After conducting this study, the advantages of MR using an optical see-through headset over mobile AR and VR using headsets were identified. Thus, the second part of the main objective has been fulfilled. First, the advantages of MR using an optical see-through headset over mobile AR are as follows:
A more immersive experience can be created by seamlessly blending digital content with the real world.
The freedom to interact with digital content without holding or manipulating the device allows for more natural and intuitive interactions.
Because MR headsets project digital content directly into the user’s field of view, there are fewer environmental distractions compared to viewing content on a mobile device screen.
Headsets are becoming more ergonomically designed, while mobile AR requires users to hold and manipulate a device.
Second, the advantages of MR with an optical see-through headset over VR with headsets are as follows:
The environment is real and does not need to be modeled.

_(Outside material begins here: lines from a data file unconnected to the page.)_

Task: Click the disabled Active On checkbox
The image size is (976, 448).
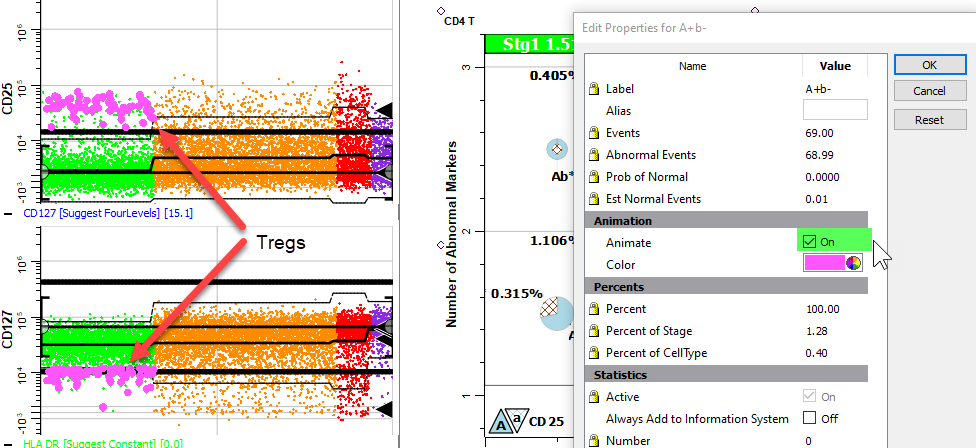Action: (x=810, y=397)
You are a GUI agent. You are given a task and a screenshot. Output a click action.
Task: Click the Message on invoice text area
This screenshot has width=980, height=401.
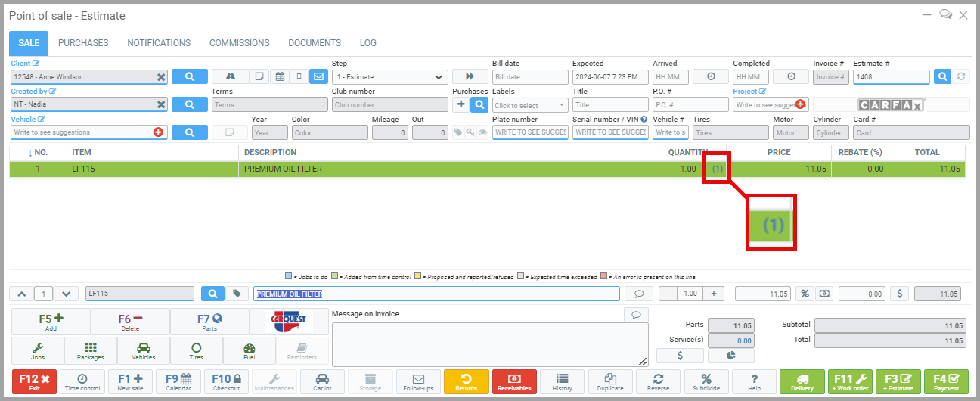tap(489, 344)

The user’s home, a therapist’s room, or any other chosen location can be used.
MR allows users to maintain awareness of their real environment while interacting with virtual content, increasing safety and enabling collaboration with others in physical space. In contrast, VR isolates users from the real world, which can lead to disorientation and safety issues.
With optical see-through headsets, users can interact with virtual and physical objects using natural gestures and movements in their real environment. In VR with headsets, interaction is mainly limited to virtual objects within the modeled environment.
MR with optical see-through headsets enables social interaction and collaboration among users in the same physical space, fostering communication and teamwork. VR with headsets tends to isolate users in individual virtual environments, limiting social interaction to online platforms.
MR allows virtual objects to interact with real-world objects and the real world. VR with headsets lacks this capability because the virtual content is isolated from the physical world.
MR preserves spatial cues and depth perception from the real world, allowing users to accurately perceive distances and spatial relationships between objects. In contrast, VR with headset generates spatial cues only in the virtual environment, which can lead to discrepancies between perceived and actual distances.